Your goal
Report each line of the entries that contains the word "settings", copied in full.

Supplied material
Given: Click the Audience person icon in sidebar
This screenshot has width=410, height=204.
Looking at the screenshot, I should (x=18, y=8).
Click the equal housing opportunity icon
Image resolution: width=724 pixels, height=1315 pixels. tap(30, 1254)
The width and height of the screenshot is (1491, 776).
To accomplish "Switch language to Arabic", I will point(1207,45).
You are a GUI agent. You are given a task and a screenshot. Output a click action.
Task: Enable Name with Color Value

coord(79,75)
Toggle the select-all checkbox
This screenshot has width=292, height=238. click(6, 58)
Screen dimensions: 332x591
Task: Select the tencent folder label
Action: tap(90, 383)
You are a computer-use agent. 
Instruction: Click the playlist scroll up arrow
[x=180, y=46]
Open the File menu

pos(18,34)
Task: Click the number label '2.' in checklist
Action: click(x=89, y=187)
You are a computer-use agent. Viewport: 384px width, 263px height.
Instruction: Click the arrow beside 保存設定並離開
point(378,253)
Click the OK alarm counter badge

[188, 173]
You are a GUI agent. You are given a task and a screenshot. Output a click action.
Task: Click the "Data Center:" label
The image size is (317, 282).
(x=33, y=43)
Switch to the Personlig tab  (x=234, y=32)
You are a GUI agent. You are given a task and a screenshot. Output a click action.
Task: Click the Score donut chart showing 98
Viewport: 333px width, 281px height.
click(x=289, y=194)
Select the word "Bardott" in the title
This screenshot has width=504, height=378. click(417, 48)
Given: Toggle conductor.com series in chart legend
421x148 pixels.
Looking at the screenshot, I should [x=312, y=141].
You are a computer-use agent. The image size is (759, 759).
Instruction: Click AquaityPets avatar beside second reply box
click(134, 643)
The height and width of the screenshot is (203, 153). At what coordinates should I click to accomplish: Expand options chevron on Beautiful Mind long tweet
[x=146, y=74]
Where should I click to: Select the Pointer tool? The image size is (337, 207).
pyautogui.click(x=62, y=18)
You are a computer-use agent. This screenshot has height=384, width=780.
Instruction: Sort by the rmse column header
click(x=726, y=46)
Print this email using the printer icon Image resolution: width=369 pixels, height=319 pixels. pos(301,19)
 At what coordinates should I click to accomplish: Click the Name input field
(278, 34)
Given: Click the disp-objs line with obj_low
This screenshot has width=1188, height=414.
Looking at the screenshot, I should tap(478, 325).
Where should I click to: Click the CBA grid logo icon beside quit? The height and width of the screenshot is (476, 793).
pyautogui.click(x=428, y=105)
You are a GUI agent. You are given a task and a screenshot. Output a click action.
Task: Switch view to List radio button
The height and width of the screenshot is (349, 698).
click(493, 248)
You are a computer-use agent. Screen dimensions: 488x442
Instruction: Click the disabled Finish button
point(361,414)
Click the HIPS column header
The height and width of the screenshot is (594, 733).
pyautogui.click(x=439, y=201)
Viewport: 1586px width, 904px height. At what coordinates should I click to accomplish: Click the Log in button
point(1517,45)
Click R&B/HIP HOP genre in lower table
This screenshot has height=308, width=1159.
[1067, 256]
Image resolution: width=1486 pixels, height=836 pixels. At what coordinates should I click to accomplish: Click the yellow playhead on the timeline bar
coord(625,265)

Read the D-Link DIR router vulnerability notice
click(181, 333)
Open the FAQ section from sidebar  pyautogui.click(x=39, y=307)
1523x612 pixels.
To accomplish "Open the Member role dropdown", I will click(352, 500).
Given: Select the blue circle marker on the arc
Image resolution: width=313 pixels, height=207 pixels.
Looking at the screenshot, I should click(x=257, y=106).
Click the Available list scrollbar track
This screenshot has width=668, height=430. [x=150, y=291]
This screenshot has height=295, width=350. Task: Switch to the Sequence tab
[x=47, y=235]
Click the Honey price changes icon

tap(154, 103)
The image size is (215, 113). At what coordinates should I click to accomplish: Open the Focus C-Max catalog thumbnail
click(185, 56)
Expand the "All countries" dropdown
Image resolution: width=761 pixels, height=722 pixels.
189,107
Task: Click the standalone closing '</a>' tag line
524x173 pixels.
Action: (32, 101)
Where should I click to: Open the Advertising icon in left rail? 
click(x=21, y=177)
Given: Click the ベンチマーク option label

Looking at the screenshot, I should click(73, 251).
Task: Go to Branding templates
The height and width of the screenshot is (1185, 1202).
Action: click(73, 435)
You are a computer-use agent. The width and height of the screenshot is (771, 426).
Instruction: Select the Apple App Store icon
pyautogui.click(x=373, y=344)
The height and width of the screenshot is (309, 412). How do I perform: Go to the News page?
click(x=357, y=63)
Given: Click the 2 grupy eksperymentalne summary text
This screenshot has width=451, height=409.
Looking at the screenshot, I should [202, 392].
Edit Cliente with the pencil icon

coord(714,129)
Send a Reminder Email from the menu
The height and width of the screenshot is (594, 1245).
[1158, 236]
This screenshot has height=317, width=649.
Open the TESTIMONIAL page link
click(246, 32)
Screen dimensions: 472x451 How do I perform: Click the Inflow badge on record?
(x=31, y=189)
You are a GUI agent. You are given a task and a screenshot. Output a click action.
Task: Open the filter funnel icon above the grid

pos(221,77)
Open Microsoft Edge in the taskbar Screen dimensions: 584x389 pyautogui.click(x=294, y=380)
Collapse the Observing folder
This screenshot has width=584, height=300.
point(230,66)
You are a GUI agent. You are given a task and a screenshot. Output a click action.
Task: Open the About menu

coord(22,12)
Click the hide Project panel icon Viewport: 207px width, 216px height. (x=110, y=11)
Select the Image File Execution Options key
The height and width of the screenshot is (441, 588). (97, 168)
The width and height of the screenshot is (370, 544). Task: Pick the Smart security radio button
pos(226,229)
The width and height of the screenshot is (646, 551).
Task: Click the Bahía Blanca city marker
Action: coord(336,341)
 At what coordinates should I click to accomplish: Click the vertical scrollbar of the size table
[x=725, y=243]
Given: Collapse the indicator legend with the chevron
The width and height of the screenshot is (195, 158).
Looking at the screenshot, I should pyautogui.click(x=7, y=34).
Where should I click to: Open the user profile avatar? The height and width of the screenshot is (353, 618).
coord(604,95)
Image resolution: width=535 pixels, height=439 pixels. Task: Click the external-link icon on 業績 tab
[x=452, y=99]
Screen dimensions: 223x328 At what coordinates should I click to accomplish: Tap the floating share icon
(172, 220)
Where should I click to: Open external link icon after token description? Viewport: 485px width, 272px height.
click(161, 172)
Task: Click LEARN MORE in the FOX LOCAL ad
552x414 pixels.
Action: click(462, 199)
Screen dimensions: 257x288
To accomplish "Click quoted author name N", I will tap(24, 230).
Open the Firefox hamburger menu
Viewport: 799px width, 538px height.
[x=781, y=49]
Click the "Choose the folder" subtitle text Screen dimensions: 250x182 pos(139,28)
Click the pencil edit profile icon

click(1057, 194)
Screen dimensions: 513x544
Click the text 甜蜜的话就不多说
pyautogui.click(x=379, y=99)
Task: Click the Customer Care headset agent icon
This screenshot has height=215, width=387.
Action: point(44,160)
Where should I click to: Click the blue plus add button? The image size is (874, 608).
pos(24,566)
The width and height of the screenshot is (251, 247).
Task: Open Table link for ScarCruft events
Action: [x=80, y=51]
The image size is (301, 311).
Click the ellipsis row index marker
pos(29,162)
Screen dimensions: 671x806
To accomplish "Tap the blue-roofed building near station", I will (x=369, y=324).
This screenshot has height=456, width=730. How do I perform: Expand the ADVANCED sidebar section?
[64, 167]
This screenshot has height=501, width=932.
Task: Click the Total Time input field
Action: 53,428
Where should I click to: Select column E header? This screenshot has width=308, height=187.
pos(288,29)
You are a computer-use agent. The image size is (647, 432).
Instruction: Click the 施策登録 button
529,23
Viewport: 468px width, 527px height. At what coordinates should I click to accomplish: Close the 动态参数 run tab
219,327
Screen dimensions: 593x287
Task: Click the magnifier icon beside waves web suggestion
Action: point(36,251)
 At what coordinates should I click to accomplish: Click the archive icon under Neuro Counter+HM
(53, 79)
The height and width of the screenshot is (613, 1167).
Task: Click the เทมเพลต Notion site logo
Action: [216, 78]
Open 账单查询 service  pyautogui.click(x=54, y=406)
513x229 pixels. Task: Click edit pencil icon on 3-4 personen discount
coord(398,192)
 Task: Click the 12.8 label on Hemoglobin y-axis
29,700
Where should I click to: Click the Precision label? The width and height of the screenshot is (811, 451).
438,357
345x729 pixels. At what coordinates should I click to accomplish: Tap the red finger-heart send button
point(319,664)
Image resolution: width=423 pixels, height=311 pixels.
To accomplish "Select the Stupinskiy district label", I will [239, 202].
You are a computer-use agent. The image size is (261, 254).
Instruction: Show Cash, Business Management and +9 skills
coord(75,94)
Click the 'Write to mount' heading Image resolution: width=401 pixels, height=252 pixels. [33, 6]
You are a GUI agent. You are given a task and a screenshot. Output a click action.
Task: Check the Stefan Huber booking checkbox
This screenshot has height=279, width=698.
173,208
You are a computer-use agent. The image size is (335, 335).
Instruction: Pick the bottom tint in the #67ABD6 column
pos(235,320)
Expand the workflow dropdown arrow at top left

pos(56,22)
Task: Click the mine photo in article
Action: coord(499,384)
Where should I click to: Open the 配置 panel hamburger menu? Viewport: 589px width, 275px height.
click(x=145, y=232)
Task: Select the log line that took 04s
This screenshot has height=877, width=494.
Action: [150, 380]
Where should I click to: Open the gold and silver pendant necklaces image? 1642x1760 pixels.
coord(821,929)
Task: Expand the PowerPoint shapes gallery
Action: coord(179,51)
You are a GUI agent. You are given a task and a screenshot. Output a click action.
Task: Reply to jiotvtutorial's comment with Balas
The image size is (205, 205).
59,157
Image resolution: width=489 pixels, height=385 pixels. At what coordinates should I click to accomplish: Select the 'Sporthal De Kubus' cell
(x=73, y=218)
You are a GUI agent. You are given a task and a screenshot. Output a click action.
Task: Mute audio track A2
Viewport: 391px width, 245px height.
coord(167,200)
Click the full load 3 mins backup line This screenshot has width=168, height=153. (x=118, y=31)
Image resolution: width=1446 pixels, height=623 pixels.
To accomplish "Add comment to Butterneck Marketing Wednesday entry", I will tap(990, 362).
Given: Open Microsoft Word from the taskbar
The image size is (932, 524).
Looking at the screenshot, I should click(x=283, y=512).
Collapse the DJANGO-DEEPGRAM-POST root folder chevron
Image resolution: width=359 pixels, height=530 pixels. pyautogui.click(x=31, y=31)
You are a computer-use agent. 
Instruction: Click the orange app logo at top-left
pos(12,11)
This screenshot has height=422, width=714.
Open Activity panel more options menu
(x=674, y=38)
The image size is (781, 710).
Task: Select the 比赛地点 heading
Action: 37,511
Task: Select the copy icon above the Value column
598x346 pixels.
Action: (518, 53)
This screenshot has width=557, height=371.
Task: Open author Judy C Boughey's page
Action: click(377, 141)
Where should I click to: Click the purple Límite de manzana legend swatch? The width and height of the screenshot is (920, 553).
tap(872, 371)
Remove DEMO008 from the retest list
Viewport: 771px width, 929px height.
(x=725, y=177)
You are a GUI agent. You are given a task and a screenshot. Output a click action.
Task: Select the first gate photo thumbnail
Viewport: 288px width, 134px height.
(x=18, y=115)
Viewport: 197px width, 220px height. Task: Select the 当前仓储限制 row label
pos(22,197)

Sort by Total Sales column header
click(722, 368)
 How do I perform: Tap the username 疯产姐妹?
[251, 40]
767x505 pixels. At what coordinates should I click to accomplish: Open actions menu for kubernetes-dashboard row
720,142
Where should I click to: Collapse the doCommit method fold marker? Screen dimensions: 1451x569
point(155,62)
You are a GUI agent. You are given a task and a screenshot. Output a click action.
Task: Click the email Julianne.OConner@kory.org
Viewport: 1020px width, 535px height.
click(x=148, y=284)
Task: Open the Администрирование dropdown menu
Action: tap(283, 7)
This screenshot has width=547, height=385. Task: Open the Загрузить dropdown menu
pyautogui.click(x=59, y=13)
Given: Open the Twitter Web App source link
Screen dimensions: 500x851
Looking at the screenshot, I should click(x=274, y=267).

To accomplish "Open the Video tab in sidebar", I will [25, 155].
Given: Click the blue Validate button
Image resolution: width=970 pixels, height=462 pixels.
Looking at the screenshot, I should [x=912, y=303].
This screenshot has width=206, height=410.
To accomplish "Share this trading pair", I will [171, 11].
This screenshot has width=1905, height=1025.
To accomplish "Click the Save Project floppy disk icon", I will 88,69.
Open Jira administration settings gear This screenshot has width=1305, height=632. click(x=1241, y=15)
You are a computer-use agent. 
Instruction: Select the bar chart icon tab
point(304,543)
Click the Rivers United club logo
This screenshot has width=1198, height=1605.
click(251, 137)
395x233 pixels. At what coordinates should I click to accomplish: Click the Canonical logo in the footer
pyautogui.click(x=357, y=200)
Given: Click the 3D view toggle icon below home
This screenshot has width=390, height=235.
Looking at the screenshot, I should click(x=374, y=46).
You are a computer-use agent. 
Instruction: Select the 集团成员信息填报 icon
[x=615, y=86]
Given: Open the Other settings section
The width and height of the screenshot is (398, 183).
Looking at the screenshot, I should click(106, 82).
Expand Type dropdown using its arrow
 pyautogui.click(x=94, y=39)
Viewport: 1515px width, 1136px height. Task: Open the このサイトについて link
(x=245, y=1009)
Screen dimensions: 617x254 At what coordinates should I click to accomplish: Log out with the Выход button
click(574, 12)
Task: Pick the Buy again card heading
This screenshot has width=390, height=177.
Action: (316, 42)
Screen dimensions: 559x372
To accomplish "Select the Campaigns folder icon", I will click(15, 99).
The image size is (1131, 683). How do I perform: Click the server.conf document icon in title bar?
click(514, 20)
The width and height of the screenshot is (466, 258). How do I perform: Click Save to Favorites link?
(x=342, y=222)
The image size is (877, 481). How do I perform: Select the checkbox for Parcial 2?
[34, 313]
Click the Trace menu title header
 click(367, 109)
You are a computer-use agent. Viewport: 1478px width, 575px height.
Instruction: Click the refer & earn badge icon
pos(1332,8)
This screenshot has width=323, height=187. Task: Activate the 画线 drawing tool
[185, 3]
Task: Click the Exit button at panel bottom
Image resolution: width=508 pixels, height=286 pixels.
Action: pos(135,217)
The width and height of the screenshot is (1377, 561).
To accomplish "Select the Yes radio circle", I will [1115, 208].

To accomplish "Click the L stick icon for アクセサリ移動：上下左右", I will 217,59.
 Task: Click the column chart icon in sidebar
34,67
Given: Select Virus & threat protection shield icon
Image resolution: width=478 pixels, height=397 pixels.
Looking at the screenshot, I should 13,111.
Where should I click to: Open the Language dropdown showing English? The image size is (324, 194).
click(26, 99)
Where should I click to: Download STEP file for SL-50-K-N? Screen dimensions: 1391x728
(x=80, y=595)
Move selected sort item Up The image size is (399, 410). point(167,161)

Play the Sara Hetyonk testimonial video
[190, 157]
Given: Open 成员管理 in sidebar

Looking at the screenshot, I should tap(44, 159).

Reply
Open Jira administration settings gear This screenshot has width=1305, height=632. click(x=1241, y=15)
Given: Open the Other settings section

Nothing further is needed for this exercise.